The data that follows must be transcribed in full and exactly, minus the pictures.

───── DATA EXTRACTS

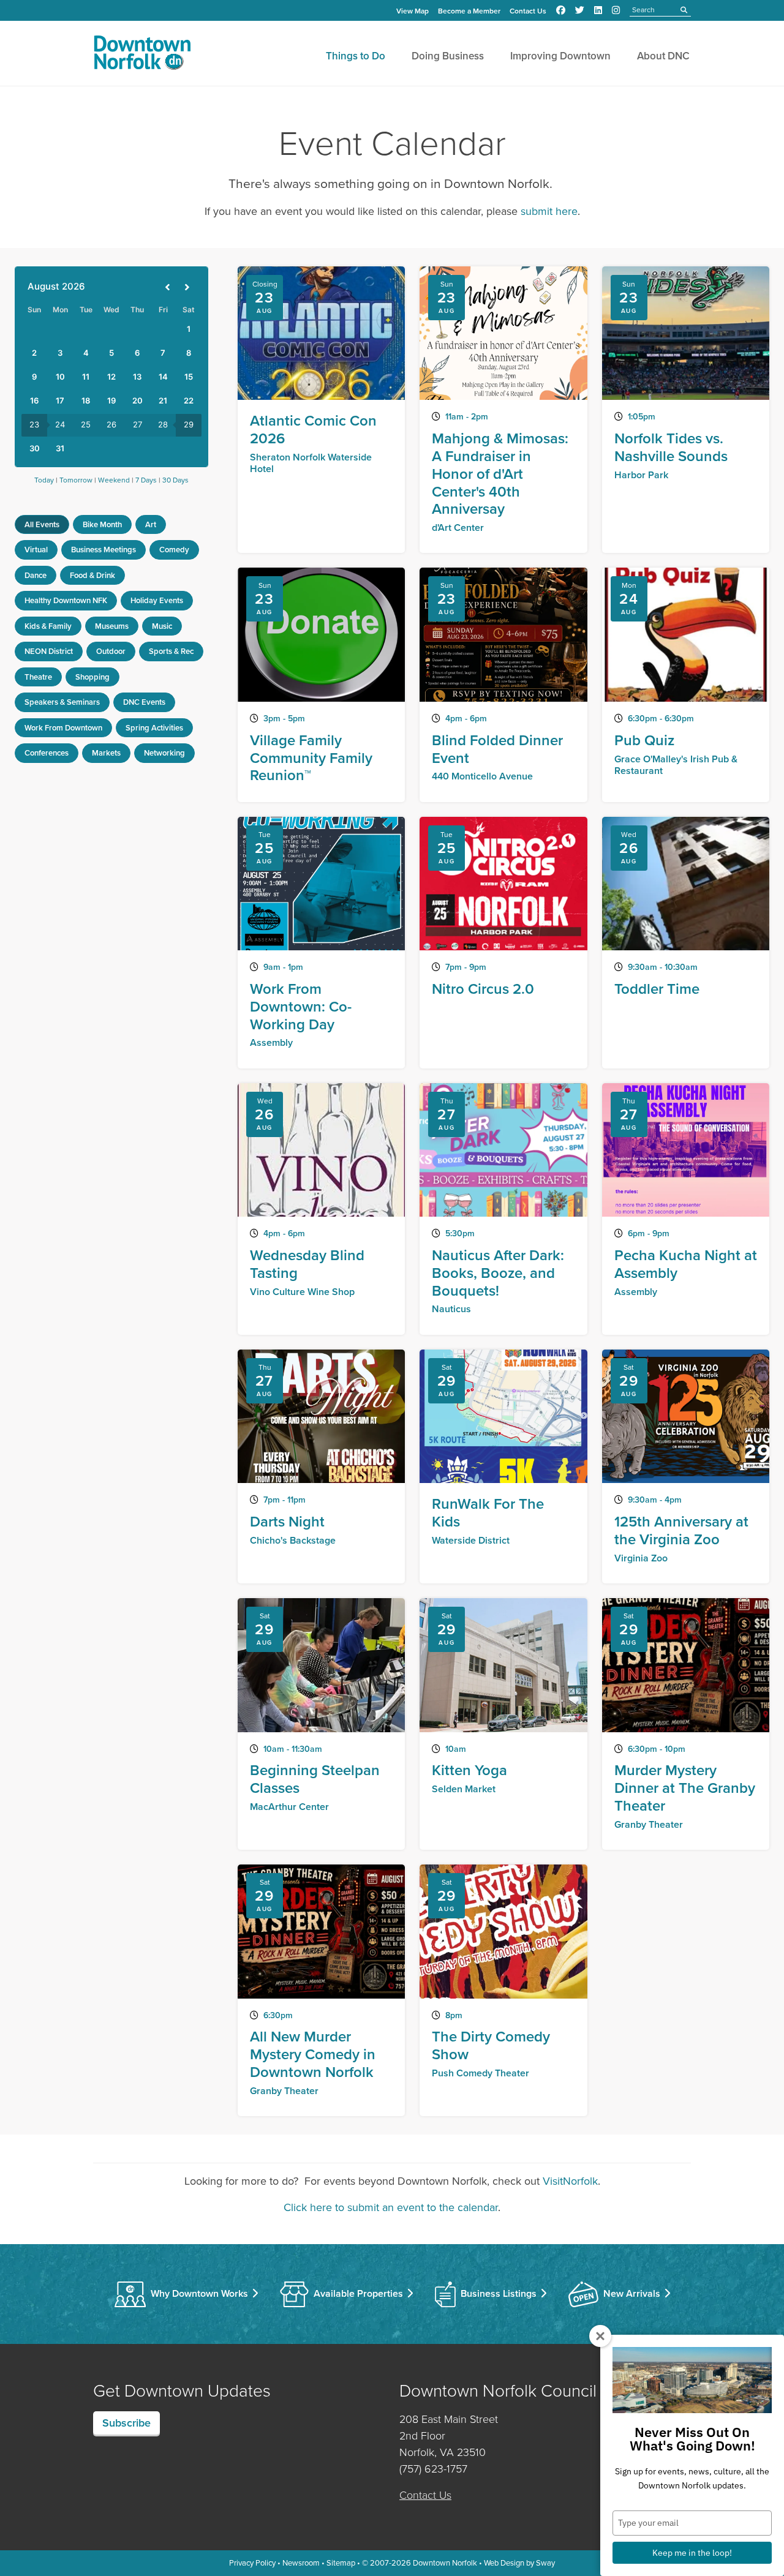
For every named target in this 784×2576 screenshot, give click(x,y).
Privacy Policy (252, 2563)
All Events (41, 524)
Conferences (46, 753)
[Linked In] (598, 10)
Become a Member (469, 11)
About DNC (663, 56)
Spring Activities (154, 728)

──────────

**ANSWER AREA**
For every named target in this 784×2576 screenshot, give click(x,y).
Privacy Policy (252, 2563)
All Events (41, 524)
Conferences (46, 753)
[Linked In] (598, 10)
Become a Member (469, 11)
About DNC (663, 56)
Spring Activities (154, 728)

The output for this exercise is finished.